Exercise - Your task is to copy each line of the records that includes the string "back".

Material shown -

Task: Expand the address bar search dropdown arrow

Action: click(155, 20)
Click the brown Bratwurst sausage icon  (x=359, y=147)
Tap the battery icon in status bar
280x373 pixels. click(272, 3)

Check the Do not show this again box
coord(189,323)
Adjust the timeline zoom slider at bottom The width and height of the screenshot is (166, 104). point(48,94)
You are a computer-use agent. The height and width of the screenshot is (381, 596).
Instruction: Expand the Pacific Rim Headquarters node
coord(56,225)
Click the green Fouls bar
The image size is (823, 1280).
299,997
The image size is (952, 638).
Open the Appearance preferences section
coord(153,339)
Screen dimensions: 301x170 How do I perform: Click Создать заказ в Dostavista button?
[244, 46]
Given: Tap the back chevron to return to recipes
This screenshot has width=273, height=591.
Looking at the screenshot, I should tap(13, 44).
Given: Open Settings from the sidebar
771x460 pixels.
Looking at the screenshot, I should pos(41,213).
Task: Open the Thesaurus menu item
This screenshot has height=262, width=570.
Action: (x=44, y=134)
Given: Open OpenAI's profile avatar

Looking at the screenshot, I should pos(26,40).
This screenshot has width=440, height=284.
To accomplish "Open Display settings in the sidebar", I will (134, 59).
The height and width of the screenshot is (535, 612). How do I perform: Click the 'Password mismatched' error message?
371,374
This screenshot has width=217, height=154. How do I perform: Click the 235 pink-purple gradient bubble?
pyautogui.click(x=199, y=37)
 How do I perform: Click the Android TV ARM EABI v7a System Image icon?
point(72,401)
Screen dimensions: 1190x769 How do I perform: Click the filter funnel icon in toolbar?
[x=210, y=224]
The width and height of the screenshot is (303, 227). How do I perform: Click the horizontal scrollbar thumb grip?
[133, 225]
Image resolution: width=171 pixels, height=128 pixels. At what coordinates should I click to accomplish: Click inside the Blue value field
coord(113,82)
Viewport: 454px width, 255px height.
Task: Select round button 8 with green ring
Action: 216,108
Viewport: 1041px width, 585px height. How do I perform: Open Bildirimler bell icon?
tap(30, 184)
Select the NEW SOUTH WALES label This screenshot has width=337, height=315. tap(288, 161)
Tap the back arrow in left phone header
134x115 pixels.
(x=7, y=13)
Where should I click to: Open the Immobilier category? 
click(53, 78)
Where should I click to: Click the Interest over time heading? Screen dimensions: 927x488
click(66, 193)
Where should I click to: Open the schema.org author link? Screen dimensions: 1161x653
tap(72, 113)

Task answer -
Given: Tap the back chevron to return to recipes
Tap the back arrow in left phone header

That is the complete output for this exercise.